Sylvan Lake Gets Neighborhood Butcher Shop
The old-fashioned market offers all-natural meat cut on the premises, just like the good old days
There was a time when just about every neighborhood had its own butcher shop, a place where the friendly, white-coated butcher cut the meat in the back room and knew the names and preferences of nearly everyone who came in.
David Hubbard Jr. and his wife, Julie Hack-Hubbard, are trying to revive that in their newly opened shop, The Butchery, in Sylvan Lake.
Hack-Hubbard’s great-grandmother established Ross Super Market on Fenkell Avenue in Detroit, and her grandfather, Bill Ross, took it over sometime in the ’40s. So perhaps it’s not so surprising that she married a butcher/chef she met while both worked in the kitchen at the Rugby Grille at the Townsend Hotel in Birmingham.
And that’s part of the story behind The Butchery, which the Hubbards opened in May. Vintage photos of the now-closed Detroit market are displayed in their contemporary version of the old-fashioned market that offers all-natural meat cut on the premises, just like the old days, red slabs of grass-fed beef, marrow bones and filet mignon, and Michigan-raised pork displayed like jewels at the meat counter.
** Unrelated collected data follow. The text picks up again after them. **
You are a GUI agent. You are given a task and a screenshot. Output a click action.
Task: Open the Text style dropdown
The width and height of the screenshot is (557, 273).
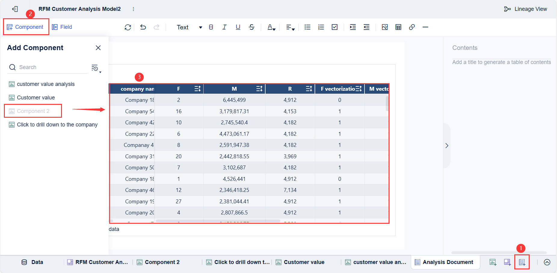[189, 27]
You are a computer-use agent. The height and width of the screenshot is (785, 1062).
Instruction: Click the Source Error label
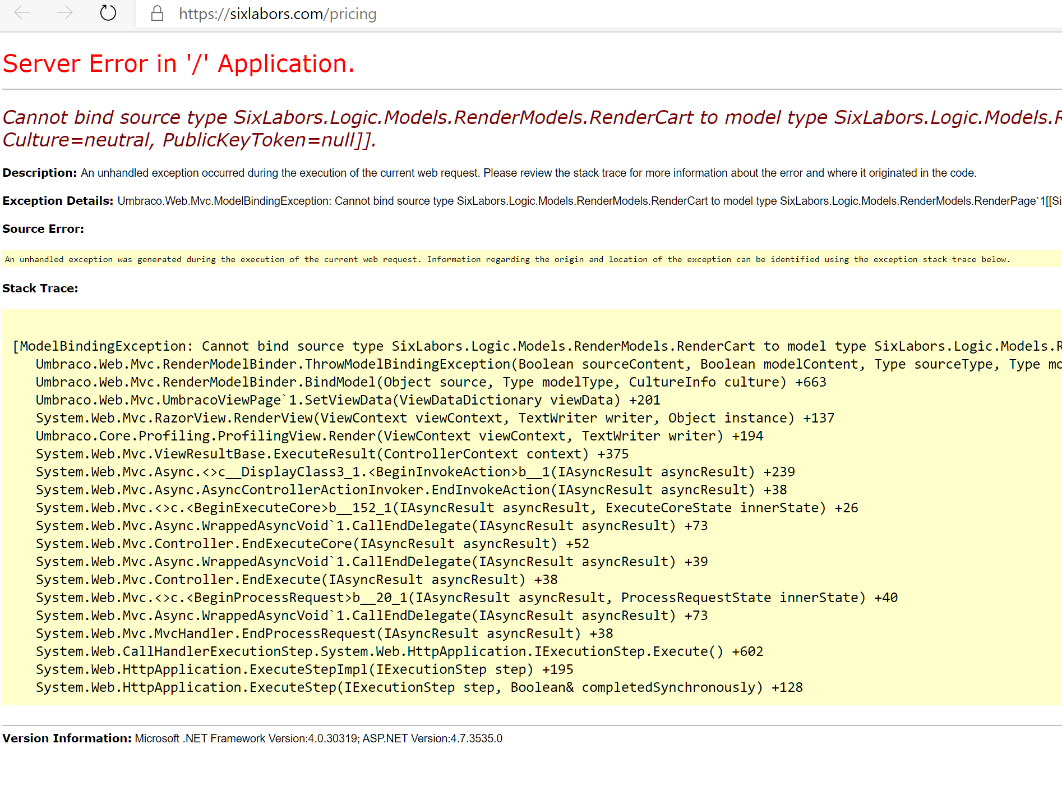(43, 228)
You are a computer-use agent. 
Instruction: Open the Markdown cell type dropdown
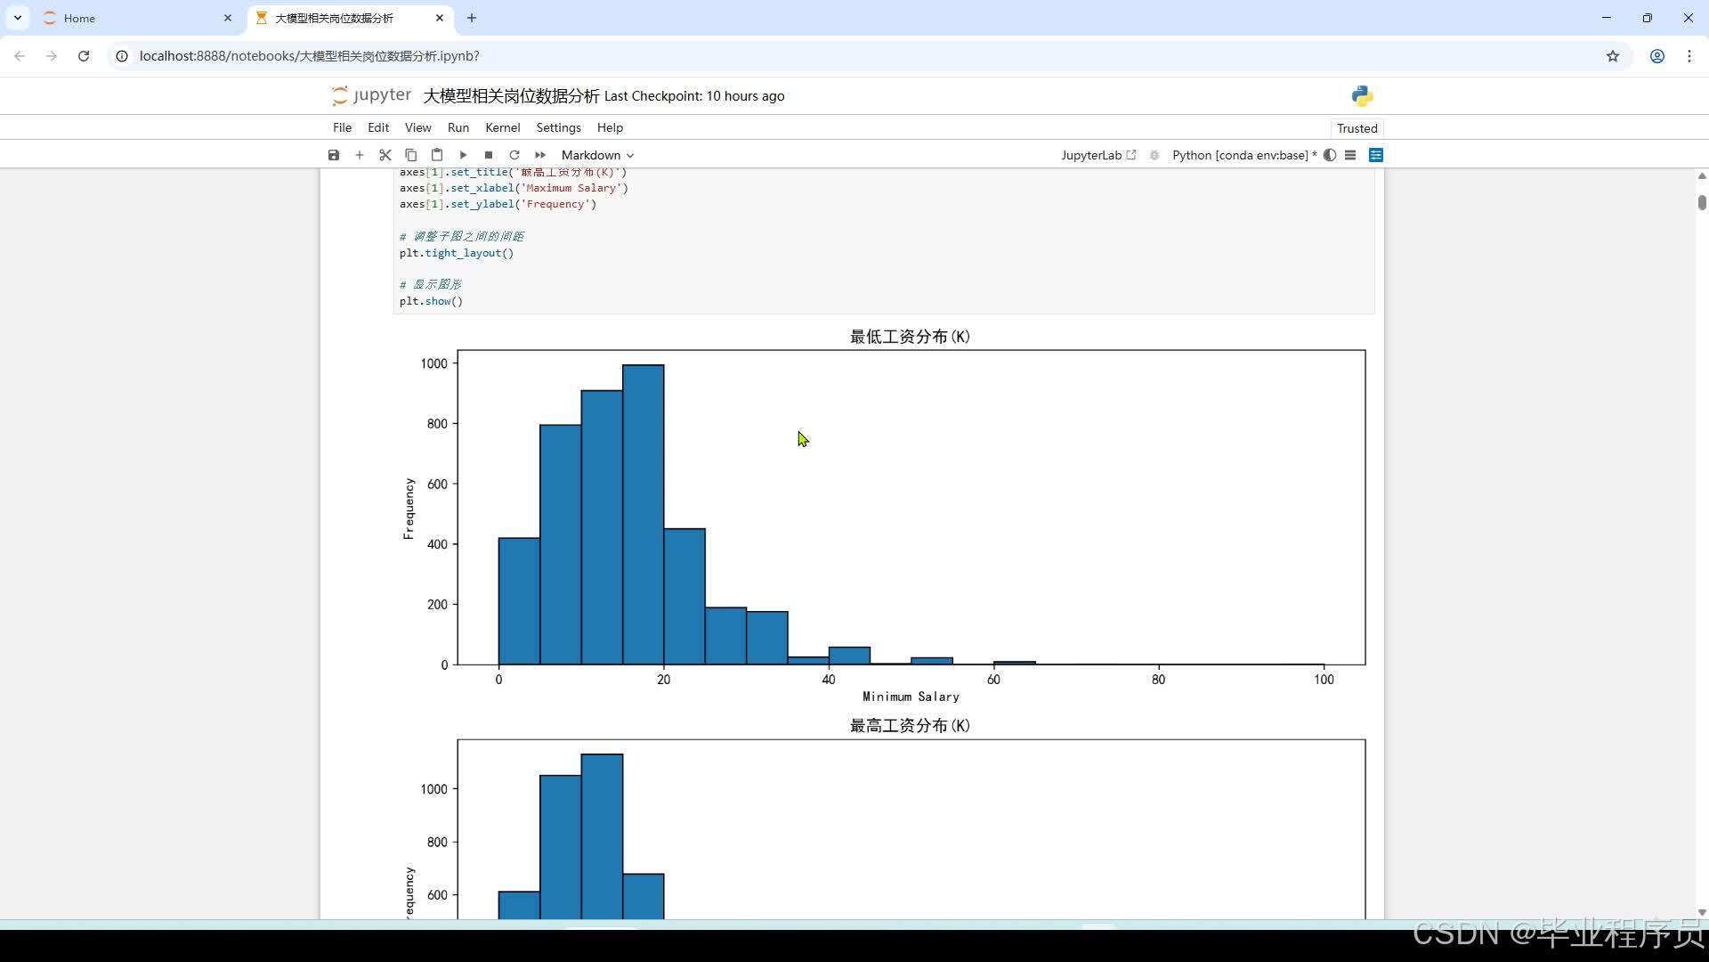[597, 155]
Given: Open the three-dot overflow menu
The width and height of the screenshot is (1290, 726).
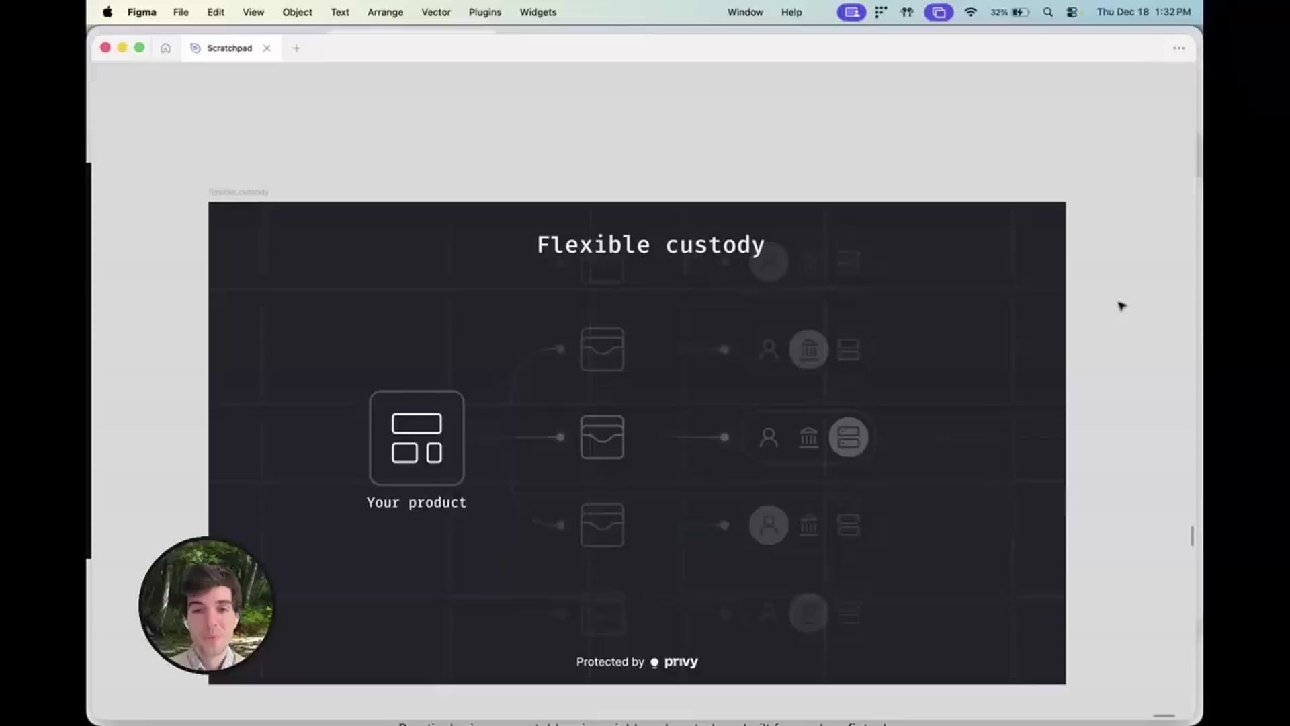Looking at the screenshot, I should [1178, 48].
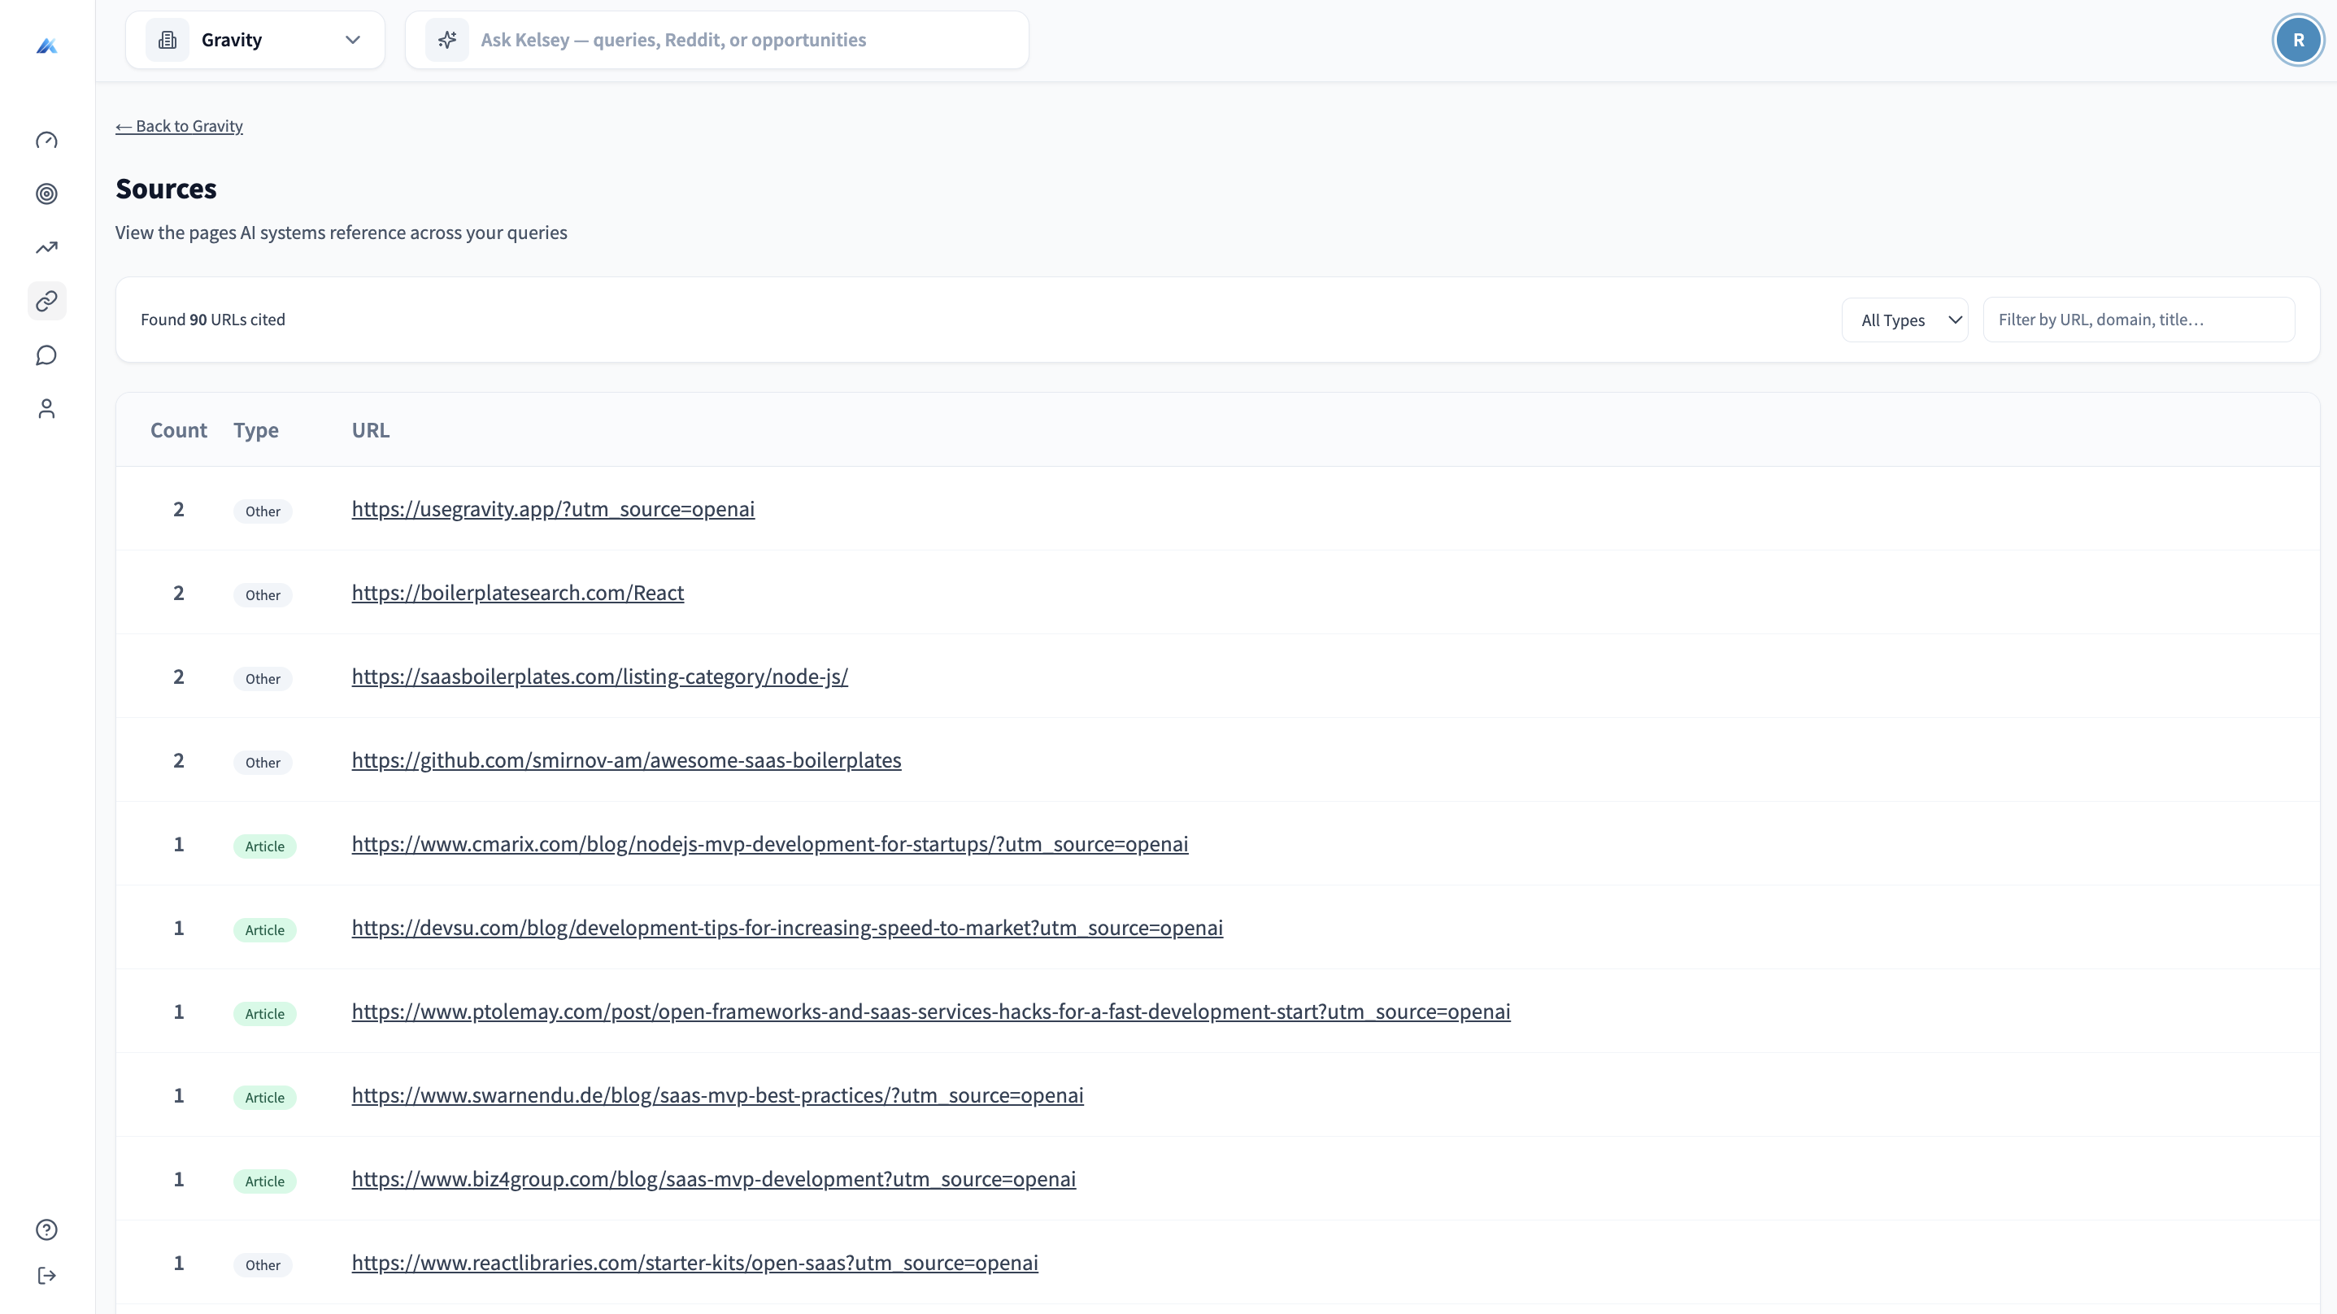Click the Filter by URL input field
The height and width of the screenshot is (1314, 2337).
click(x=2138, y=319)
There are also many offerings that might surprise Hack-Hubbard’s forbears, including the list of deli-style sandwiches, each named for a family member or friend, fresh produce from the farmers market, and as many Michigan food products the couple is able to find, including McClure’s Pickles, bread from the West Fenkell Bakery, Better Made potato chips, and Guernsey Farms milk.
Hack-Hubbard, who prepares the soups, salads, and desserts, has the academic credentials: She has a culinary degree from Oakland Community College. Her husband has hands-on experience that dates to when he was 13 and got a job at a neighborhood butcher shop in his hometown of Canton.
Hubbard was only 15 when he joined the kitchen staff Café Bon Homme Plymouth, and four years later he was promoted to sous-chef, a job that led him up the ladder to No.VI Chophouse and then Coach Insignia when it opened in 2004. He says he vividly remembers 100-hour work weeks from those days, but loved working with and learning from then-chef/proprietor Matthew Prentice.
With their combined experience, the couple originally planned to open their own restaurant, but with two small children — 3-year-old Bella, and Brody, not yet a year old — they decided the hours involved would be too much to take on. So the idea of The Butchery started to take shape. They found the two adjoining storefronts in a modest strip mall and put together the airy spot that includes 12 seats at a counter along the front window.